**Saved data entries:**
=== Section Start ===
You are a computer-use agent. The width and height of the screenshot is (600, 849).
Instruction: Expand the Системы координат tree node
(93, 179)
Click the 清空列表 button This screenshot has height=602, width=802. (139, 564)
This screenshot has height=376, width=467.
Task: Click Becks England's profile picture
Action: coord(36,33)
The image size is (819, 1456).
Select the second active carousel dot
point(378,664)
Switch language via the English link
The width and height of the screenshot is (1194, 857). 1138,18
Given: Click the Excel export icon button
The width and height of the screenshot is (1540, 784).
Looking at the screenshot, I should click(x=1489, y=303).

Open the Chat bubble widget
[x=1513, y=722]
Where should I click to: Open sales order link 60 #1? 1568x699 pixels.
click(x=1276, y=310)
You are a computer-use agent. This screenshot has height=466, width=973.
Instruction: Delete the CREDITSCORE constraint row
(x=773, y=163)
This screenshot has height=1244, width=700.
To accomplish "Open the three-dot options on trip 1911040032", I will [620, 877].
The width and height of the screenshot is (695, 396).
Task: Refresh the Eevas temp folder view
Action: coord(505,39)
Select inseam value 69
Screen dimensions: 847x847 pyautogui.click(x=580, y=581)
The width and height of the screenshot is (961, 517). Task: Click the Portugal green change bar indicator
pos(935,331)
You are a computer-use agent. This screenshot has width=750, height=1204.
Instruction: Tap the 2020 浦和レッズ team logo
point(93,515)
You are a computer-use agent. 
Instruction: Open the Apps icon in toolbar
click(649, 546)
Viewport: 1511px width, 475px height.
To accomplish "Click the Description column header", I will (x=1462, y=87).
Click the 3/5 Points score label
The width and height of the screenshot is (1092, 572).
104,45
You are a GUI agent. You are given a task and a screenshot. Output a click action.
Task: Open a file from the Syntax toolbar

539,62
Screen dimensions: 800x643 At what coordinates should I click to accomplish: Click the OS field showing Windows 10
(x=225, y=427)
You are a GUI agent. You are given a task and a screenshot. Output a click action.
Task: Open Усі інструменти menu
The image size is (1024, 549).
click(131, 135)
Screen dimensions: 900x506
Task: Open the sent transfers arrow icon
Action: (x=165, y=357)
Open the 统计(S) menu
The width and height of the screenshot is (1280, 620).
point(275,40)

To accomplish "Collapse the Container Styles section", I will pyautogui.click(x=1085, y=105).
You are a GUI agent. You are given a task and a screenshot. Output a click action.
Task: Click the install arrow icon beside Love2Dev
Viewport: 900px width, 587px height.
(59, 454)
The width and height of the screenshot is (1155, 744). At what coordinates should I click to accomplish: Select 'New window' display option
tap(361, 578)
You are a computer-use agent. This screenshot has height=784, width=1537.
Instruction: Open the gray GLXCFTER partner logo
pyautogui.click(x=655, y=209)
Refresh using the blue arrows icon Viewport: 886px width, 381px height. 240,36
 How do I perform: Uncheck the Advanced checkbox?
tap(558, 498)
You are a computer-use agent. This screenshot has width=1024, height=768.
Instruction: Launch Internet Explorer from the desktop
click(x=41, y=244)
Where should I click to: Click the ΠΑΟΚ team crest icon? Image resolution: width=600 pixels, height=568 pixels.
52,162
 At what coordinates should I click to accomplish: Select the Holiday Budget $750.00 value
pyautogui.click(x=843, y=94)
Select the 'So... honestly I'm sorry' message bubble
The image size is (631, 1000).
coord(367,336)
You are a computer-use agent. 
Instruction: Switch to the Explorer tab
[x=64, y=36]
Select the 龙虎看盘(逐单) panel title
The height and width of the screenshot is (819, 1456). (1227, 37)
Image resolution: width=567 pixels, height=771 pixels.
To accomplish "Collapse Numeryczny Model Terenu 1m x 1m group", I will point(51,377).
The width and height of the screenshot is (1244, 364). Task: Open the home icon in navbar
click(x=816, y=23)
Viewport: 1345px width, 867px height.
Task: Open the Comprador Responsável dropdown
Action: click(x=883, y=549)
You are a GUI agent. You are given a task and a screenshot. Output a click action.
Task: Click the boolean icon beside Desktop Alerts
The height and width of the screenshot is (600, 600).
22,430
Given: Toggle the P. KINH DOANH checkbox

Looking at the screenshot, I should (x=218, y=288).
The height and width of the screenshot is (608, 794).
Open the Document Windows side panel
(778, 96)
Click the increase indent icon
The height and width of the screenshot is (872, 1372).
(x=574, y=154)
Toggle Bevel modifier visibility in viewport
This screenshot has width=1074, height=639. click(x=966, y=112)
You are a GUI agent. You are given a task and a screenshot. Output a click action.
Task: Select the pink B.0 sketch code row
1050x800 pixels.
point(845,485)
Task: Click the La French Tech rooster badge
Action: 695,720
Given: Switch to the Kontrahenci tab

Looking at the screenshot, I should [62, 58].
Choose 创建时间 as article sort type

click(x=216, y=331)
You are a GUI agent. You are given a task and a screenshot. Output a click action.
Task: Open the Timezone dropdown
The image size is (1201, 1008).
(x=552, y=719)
=== Section End ===
**Goal of the exercise:**
Repeat every entry word for word.

**Result of this task:**
You are a computer-use agent. The width and height of the screenshot is (600, 849).
Instruction: Expand the Системы координат tree node
(93, 179)
Click the 清空列表 button This screenshot has height=602, width=802. (139, 564)
This screenshot has height=376, width=467.
Task: Click Becks England's profile picture
Action: coord(36,33)
The image size is (819, 1456).
Select the second active carousel dot
point(378,664)
Switch language via the English link
The width and height of the screenshot is (1194, 857). 1138,18
Given: Click the Excel export icon button
The width and height of the screenshot is (1540, 784).
Looking at the screenshot, I should click(x=1489, y=303).

Open the Chat bubble widget
[x=1513, y=722]
Where should I click to: Open sales order link 60 #1? 1568x699 pixels.
click(x=1276, y=310)
You are a computer-use agent. This screenshot has height=466, width=973.
Instruction: Delete the CREDITSCORE constraint row
(x=773, y=163)
This screenshot has height=1244, width=700.
To accomplish "Open the three-dot options on trip 1911040032", I will [620, 877].
The width and height of the screenshot is (695, 396).
Task: Refresh the Eevas temp folder view
Action: coord(505,39)
Select inseam value 69
Screen dimensions: 847x847 pyautogui.click(x=580, y=581)
The width and height of the screenshot is (961, 517). Task: Click the Portugal green change bar indicator
pos(935,331)
You are a computer-use agent. This screenshot has width=750, height=1204.
Instruction: Tap the 2020 浦和レッズ team logo
point(93,515)
You are a computer-use agent. 
Instruction: Open the Apps icon in toolbar
click(649, 546)
Viewport: 1511px width, 475px height.
To accomplish "Click the Description column header", I will (x=1462, y=87).
Click the 3/5 Points score label
The width and height of the screenshot is (1092, 572).
104,45
You are a GUI agent. You are given a task and a screenshot. Output a click action.
Task: Open a file from the Syntax toolbar

539,62
Screen dimensions: 800x643 At what coordinates should I click to accomplish: Click the OS field showing Windows 10
(x=225, y=427)
You are a GUI agent. You are given a task and a screenshot. Output a click action.
Task: Open Усі інструменти menu
The image size is (1024, 549).
click(131, 135)
Screen dimensions: 900x506
Task: Open the sent transfers arrow icon
Action: (x=165, y=357)
Open the 统计(S) menu
The width and height of the screenshot is (1280, 620).
point(275,40)

To accomplish "Collapse the Container Styles section", I will pyautogui.click(x=1085, y=105).
You are a GUI agent. You are given a task and a screenshot. Output a click action.
Task: Click the install arrow icon beside Love2Dev
Viewport: 900px width, 587px height.
(59, 454)
The width and height of the screenshot is (1155, 744). At what coordinates should I click to accomplish: Select 'New window' display option
tap(361, 578)
You are a computer-use agent. This screenshot has height=784, width=1537.
Instruction: Open the gray GLXCFTER partner logo
pyautogui.click(x=655, y=209)
Refresh using the blue arrows icon Viewport: 886px width, 381px height. 240,36
 How do I perform: Uncheck the Advanced checkbox?
tap(558, 498)
You are a computer-use agent. This screenshot has width=1024, height=768.
Instruction: Launch Internet Explorer from the desktop
click(x=41, y=244)
Where should I click to: Click the ΠΑΟΚ team crest icon? Image resolution: width=600 pixels, height=568 pixels.
52,162
 At what coordinates should I click to accomplish: Select the Holiday Budget $750.00 value
pyautogui.click(x=843, y=94)
Select the 'So... honestly I'm sorry' message bubble
The image size is (631, 1000).
coord(367,336)
You are a computer-use agent. 
Instruction: Switch to the Explorer tab
[x=64, y=36]
Select the 龙虎看盘(逐单) panel title
The height and width of the screenshot is (819, 1456). (1227, 37)
Image resolution: width=567 pixels, height=771 pixels.
To accomplish "Collapse Numeryczny Model Terenu 1m x 1m group", I will point(51,377).
The width and height of the screenshot is (1244, 364). Task: Open the home icon in navbar
click(x=816, y=23)
Viewport: 1345px width, 867px height.
Task: Open the Comprador Responsável dropdown
Action: click(x=883, y=549)
You are a GUI agent. You are given a task and a screenshot. Output a click action.
Task: Click the boolean icon beside Desktop Alerts
The height and width of the screenshot is (600, 600).
22,430
Given: Toggle the P. KINH DOANH checkbox

Looking at the screenshot, I should (x=218, y=288).
The height and width of the screenshot is (608, 794).
Open the Document Windows side panel
(778, 96)
Click the increase indent icon
The height and width of the screenshot is (872, 1372).
(x=574, y=154)
Toggle Bevel modifier visibility in viewport
This screenshot has width=1074, height=639. click(x=966, y=112)
You are a GUI agent. You are given a task and a screenshot. Output a click action.
Task: Select the pink B.0 sketch code row
1050x800 pixels.
point(845,485)
Task: Click the La French Tech rooster badge
Action: 695,720
Given: Switch to the Kontrahenci tab

Looking at the screenshot, I should [62, 58].
Choose 创建时间 as article sort type

click(x=216, y=331)
You are a GUI agent. You are given a task and a screenshot. Output a click action.
Task: Open the Timezone dropdown
The image size is (1201, 1008).
(x=552, y=719)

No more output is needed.